§ **TASK TO CARRY OUT**
Convert the records, from their first line through the line containing "pyautogui.click(x=<x>, y=<y>)", into a JSON list of strings with one string per line and blank lines omitted.

§ **DATA RECORDS**
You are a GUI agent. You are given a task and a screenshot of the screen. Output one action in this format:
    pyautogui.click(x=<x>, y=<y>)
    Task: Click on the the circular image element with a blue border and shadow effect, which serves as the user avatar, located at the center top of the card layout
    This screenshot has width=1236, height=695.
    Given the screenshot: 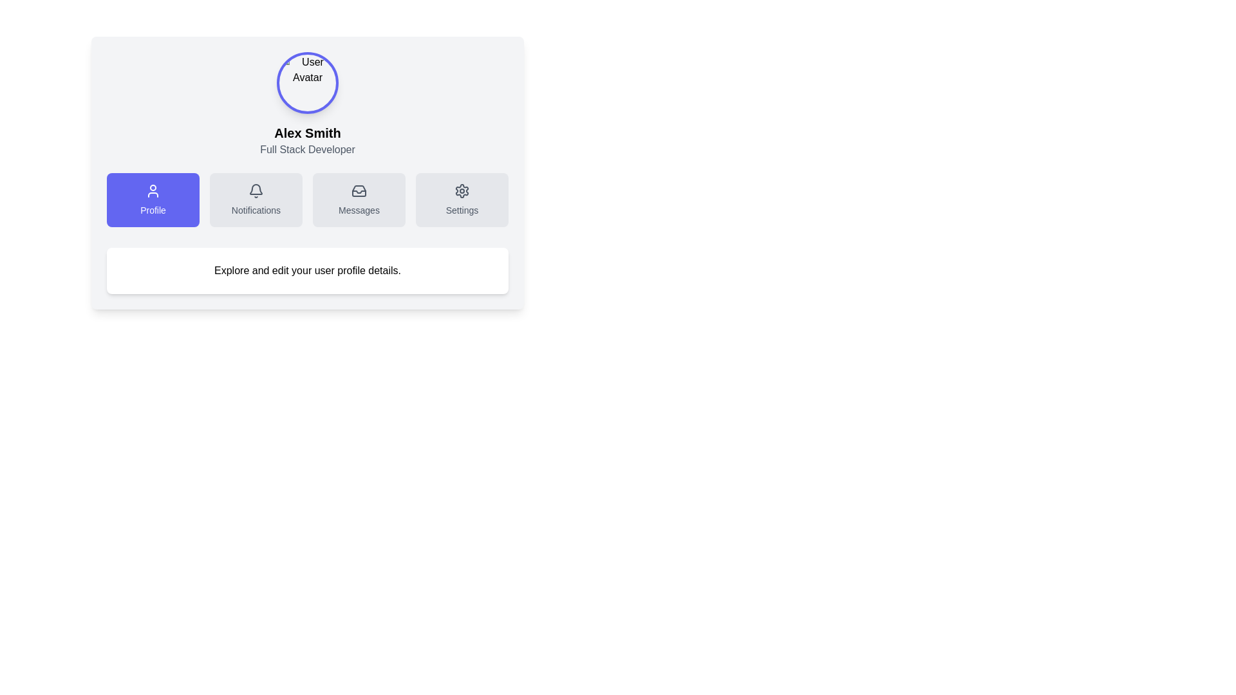 What is the action you would take?
    pyautogui.click(x=307, y=82)
    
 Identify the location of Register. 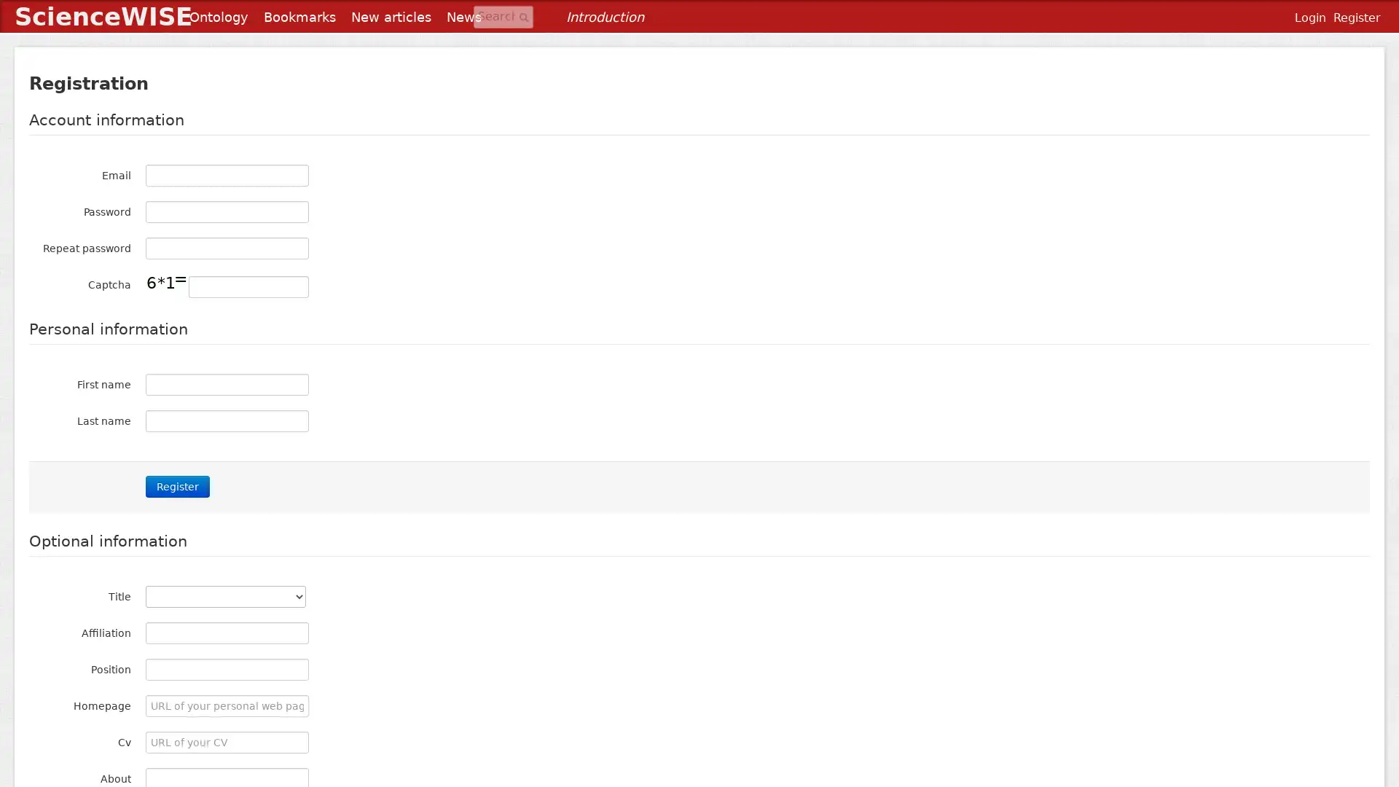
(177, 486).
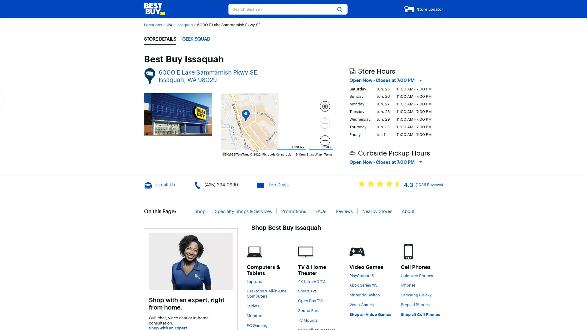  Describe the element at coordinates (324, 140) in the screenshot. I see `Current Level 15, Zoom Out` at that location.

§ **RIGHT ANSWER**
[
  "You are a GUI agent. You are given a task and a screenshot of the screen. Output one action in this format:",
  "    pyautogui.click(x=<x>, y=<y>)"
]